Large cast works for smooth ‘Carousel’ ride
The Linfield Opera Theater and McMinnville’s Gallery Theater joined forces to put on a production of the musical “Carousel,” written by Rodgers and Hammerstein. The large
The Linfield Opera Theater and McMinnville’s Gallery Theater joined forces to put on a production of the musical “Carousel,” written by Rodgers and Hammerstein.
The large cast of more than 50 people includes Linfield students and community members. Three of the six principle roles are portrayed by Linfield students. Senior Andrew Pohl plays the role of Billy Bigelow; sophomore Chelsea Janzen plays the role of Carrie Pipperidge; and sophomore Kayla Wilkens is cast to play Julie Jordan.

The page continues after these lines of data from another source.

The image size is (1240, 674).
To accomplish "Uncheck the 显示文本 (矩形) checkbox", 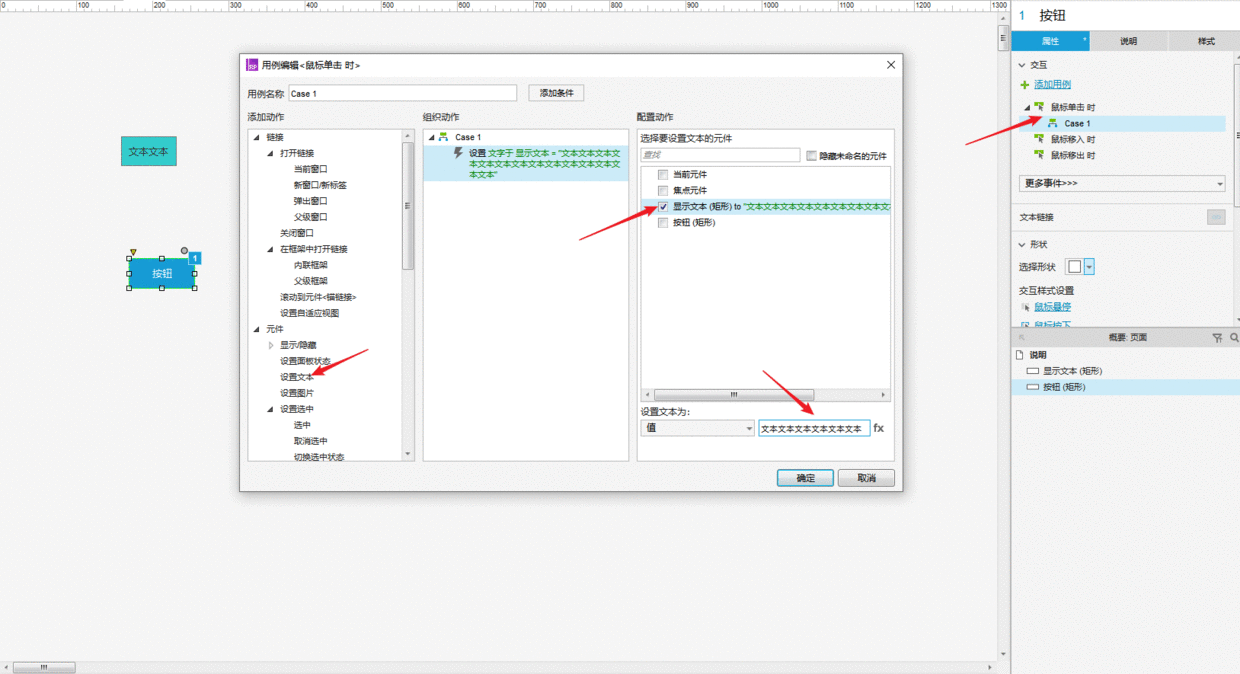I will coord(663,207).
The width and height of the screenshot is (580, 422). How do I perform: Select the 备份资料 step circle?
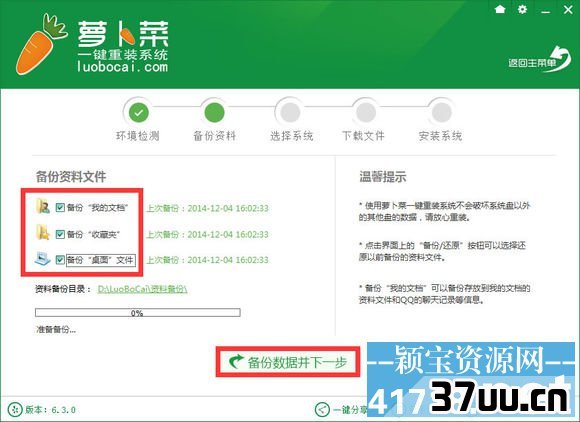[215, 112]
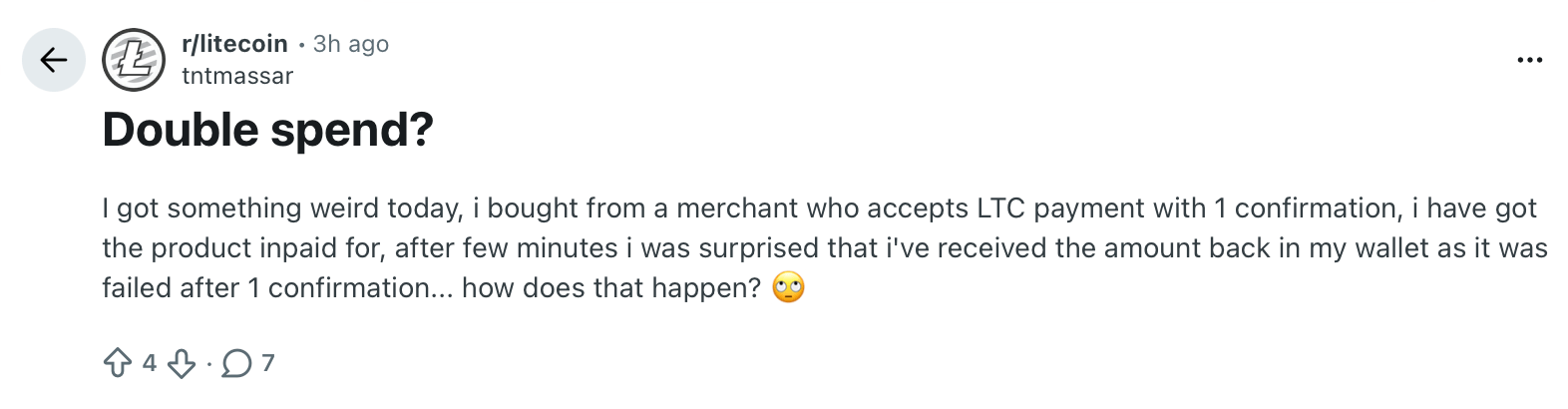Click the back arrow button
Screen dimensions: 1568x409
(54, 60)
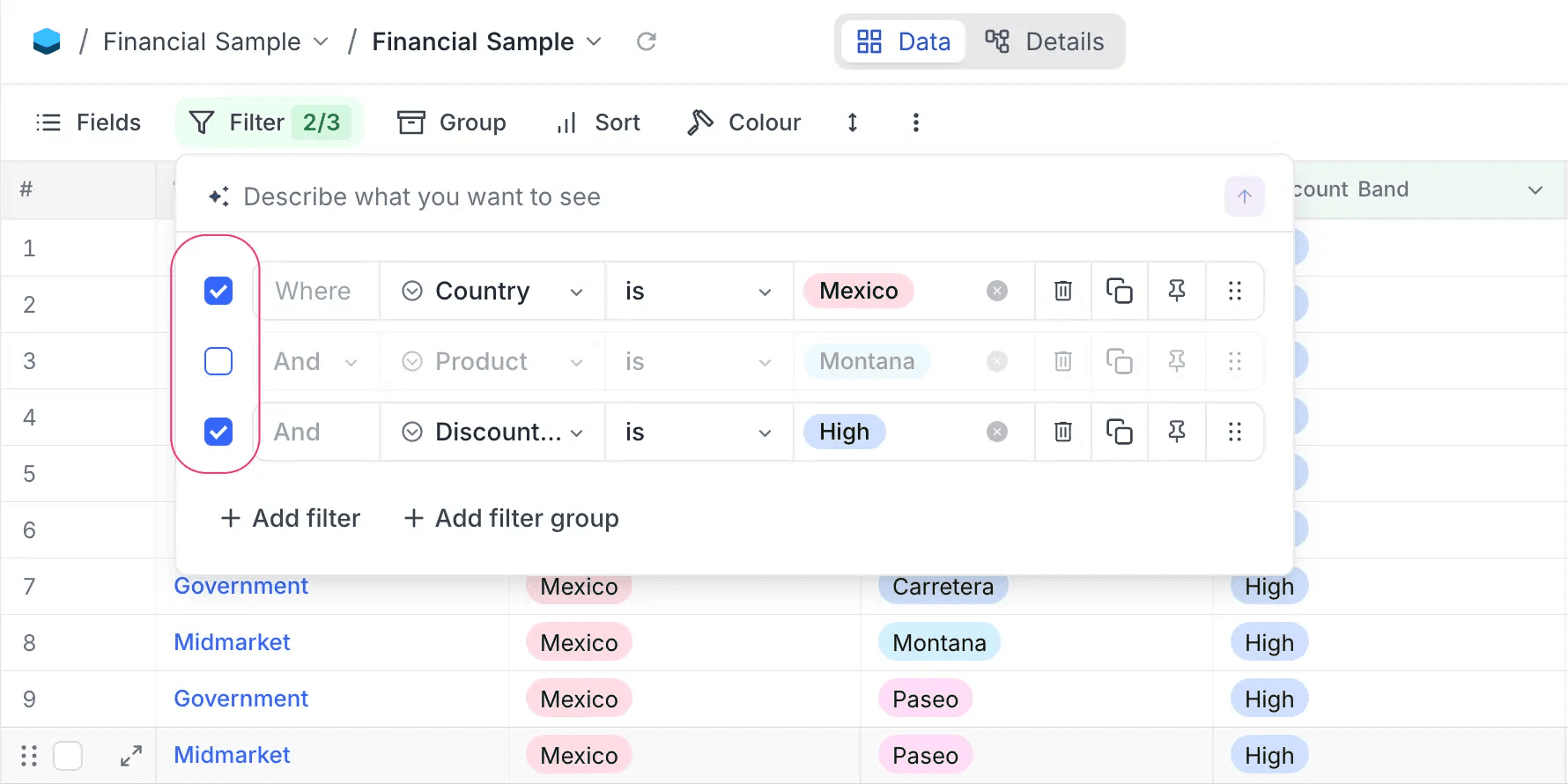Image resolution: width=1568 pixels, height=784 pixels.
Task: Pin the Country filter row
Action: tap(1176, 291)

Included in the cast are Janzen’s eight siblings.
“We have about 18 children in the show, and they’re bright kids and eager to be in the show and onstage,” Professor of Music Gwen Leonard said. “All the people in the cast are bright people. There have been political moments, but no cast that size will be without them.”
The Linfield Opera Theater typically does a collaborative show with the Gallery Theater every other year, although it has been three years since the last collaboration.
“It works out well for our students because there’s a proscenium stage,” Leonard said. “The Gallery has the sources for sets and costumes. We do the stage direction, music direction and music personnel.”
The musical itself is interesting in terms of its plot, as it touches on controversial issues.
“It was quite radical in its time,” Janzen said. “It was shocking to see domestic violence on stage.”
She said the show also addresses the question of women roles.
The plot is also unconventional in that it uses the antihero character type.
“It has a little more of an interesting storyline than most shows in the ’40s in that it has an antihero character,” Leonard said. “[Billy Bigelow] is self-indulgent, charming and handsome. His thinking is a bit skewed and impetuous.”
Although the work leading up to the opening of the show has gone fairly smoothly, there are a few particular hurdles that had to be transcended.
“Because it is a large production, and there are so many vignettes in the drama, the challenge has been to get the details and the quality of the vignettes accomplished and then getting the flow of the show,” Leonard said. “It’s a long show, about two and a half hours, and we cut a lot. I think we were successful in getting that flow and pace going. Pace is so important with any kind of musical theater, the energy has to stay high.”
Despite the challenges that working toward the opening of “Carousel” bring, Janzen said she is confident in the production.
“I’ve been in plays where we’ve been all over the place for the dress rehearsal,” Janzen said. “[‘Carousel’] is really smooth, and people have worked hard to get to where they need to be.”